Editor's note: Described as one of the worst since 1924 by Chief Minister Pinarayi Vijayan, the rains in Kerala have left over 350 dead and rendered thousands of people homeless. According to the latest tally, 80,000 have been rescued so far. Over 1,500 relief camps have been set up across the state that currently house at least 2,23,139 people. In a multi-part series, Firstpost will attempt to analyse the short-term and long-term impact of these unprecedented floods on the lives of the people, economy of the state, and the environment.
If there was one defining moment that stood out among the endless efforts made to salvage the hapless victims of Kerala's worst-ever floods, it was that of a young man offering his back as a stepping board for the women of Vengara in Malappuram to board an NDRF rescue boat.
This man, 30-year-old KP Jaisal is not NDRF personnel. He is just a local resident of Tanur. But more significantly he is a fisherman who was under no obligation to go for a rescue operation.

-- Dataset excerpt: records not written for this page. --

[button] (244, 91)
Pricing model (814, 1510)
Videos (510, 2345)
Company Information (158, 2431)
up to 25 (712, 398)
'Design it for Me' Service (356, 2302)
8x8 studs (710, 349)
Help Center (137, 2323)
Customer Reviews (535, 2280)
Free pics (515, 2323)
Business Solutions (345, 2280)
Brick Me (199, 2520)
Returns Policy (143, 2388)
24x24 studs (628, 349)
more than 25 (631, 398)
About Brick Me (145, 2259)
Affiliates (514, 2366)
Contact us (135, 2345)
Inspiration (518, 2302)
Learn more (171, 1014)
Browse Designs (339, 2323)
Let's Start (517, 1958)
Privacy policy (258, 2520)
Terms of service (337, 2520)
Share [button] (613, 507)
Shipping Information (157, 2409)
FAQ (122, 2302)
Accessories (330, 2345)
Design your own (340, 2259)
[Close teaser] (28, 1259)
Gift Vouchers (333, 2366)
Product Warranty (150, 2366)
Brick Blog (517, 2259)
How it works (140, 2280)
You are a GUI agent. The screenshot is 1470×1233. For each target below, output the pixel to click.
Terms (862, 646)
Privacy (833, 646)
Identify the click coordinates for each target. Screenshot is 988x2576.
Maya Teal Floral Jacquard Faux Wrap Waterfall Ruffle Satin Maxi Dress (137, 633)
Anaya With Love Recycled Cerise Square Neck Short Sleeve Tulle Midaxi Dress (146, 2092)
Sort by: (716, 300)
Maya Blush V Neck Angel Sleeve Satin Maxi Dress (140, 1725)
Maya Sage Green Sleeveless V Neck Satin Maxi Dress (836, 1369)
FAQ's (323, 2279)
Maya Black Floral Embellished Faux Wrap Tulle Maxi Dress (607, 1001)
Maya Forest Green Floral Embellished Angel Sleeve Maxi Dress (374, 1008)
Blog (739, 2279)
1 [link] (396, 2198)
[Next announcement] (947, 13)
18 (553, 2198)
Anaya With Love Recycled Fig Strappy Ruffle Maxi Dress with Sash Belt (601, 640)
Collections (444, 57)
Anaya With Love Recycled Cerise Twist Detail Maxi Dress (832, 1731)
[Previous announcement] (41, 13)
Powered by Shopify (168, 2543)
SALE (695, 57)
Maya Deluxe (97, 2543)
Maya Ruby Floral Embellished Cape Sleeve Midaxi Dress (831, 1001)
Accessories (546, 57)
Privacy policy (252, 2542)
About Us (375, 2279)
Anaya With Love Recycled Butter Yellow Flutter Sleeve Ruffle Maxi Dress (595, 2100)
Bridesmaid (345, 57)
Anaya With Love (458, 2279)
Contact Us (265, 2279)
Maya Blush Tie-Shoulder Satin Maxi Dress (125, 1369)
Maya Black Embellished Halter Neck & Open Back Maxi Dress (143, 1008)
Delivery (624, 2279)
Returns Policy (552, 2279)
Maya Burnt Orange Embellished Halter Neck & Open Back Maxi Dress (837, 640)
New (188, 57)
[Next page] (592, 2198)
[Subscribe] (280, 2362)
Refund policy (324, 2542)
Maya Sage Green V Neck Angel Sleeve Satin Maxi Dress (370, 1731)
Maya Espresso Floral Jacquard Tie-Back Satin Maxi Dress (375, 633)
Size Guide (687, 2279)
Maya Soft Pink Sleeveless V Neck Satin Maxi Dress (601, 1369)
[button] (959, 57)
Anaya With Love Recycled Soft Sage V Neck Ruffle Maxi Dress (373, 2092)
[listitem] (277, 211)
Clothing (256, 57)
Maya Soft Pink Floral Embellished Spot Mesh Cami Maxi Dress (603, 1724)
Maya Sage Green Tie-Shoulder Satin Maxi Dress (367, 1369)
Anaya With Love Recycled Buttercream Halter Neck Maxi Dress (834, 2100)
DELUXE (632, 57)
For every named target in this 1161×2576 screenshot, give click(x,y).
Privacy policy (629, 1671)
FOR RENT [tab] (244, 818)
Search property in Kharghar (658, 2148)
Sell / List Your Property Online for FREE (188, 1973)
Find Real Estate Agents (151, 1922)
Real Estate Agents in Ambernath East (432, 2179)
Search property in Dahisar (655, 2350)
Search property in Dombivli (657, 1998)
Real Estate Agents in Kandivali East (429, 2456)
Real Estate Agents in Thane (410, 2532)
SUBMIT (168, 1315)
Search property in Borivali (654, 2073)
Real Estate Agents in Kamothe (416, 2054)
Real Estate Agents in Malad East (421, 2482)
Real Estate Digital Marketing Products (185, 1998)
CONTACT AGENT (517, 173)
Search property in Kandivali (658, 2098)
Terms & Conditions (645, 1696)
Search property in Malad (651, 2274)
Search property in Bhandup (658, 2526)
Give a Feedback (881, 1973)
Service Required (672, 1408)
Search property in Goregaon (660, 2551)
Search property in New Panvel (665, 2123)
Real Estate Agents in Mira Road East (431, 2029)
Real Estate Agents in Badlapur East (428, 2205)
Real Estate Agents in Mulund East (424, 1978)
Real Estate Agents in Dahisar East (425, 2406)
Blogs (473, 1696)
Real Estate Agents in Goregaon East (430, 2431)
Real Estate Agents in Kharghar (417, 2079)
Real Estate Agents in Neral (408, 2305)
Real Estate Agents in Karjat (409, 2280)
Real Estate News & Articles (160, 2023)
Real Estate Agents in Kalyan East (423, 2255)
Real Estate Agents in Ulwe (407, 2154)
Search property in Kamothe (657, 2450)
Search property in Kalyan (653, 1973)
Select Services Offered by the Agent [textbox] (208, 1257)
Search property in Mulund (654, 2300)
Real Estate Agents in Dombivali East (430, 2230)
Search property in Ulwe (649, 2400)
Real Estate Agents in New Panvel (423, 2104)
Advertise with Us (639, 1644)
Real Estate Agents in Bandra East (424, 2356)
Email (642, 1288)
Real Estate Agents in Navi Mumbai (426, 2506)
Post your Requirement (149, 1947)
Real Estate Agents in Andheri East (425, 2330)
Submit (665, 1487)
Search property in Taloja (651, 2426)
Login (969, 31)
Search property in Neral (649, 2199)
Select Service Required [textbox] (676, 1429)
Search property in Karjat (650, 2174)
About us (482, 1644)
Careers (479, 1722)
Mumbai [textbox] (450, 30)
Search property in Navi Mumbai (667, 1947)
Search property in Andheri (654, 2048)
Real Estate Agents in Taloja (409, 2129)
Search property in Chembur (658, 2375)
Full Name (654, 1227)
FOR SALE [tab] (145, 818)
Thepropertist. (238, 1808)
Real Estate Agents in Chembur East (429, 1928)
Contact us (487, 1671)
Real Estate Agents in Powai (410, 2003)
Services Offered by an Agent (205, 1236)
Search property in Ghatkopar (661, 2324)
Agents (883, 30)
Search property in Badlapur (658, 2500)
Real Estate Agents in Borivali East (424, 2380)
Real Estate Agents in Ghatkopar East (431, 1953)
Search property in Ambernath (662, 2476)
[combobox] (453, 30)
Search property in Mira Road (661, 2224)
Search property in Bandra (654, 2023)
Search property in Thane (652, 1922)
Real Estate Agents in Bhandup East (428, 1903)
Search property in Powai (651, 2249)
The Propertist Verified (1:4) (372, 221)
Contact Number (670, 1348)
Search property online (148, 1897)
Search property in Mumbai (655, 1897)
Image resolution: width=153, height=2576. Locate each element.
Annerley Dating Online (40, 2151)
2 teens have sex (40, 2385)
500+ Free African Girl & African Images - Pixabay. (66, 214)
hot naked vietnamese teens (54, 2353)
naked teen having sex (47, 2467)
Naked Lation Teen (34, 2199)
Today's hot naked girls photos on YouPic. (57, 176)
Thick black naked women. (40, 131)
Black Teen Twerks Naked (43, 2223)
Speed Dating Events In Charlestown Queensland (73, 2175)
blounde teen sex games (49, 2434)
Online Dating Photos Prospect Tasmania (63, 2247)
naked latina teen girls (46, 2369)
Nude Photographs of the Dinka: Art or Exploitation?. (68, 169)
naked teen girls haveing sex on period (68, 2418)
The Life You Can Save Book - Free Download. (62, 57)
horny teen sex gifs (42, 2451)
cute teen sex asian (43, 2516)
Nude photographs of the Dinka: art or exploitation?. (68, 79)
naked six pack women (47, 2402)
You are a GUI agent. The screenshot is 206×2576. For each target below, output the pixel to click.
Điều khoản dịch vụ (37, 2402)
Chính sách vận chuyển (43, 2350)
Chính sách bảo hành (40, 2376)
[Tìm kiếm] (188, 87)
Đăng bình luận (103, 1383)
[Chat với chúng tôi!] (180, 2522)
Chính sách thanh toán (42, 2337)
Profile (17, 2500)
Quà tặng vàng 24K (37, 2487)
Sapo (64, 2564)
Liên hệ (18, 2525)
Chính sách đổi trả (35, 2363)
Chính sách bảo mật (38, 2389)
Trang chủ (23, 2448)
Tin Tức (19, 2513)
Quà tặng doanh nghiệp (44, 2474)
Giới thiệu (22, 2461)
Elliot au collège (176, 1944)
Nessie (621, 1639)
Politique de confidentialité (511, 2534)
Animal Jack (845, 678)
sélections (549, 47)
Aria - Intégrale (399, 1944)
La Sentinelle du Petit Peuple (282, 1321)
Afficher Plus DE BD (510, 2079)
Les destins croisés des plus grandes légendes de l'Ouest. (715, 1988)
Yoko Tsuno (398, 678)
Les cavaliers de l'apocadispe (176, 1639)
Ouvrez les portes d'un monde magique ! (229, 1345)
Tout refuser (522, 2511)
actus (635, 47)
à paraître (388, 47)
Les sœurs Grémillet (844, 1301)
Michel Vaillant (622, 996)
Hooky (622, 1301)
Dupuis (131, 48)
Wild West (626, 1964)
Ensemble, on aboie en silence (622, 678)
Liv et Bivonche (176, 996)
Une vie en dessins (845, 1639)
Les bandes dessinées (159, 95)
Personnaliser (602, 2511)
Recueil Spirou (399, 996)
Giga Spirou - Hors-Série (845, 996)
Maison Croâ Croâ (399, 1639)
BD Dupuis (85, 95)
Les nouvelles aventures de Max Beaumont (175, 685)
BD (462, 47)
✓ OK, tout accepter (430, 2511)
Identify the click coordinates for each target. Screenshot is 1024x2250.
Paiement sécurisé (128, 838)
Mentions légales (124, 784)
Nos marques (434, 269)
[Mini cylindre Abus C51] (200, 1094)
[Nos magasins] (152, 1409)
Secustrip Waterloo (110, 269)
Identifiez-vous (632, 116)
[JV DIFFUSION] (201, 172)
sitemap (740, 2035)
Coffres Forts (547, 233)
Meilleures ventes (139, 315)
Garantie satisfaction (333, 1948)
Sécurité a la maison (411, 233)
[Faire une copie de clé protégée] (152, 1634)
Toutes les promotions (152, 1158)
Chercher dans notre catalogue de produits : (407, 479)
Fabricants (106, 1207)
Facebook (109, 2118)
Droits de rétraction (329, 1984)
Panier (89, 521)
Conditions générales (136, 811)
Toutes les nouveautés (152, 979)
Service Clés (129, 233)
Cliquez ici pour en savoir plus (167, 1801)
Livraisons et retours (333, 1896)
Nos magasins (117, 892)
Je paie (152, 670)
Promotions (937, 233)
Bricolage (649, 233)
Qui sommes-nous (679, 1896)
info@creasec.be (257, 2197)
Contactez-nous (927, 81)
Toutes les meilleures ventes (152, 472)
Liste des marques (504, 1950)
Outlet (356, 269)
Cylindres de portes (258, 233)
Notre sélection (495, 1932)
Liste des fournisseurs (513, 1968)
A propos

But this week's unprecedented rescue and relief operations across the state had this one indelible presence — the fishermen stretching from coastal Thiruvananthapuram in the south to Kozhikode in the north.
While this report was being filed, close to 1.25 lakh people stranded at various parts of the state have been saved by the fishermen with just their country boats and a never-say-die spirit for company. Close to 600 boats from every possible coastal area in the state dashed to the affected districts of Pathanamthitta, Alapuzha, Kottayam, Ernakulam, Thrissur, Malappuram and Kozhikode from 15 August.
More than 3000 fishermen also gave up their livelihood for close to a week to engage in what had been the biggest rescue and relief operation in the state's history.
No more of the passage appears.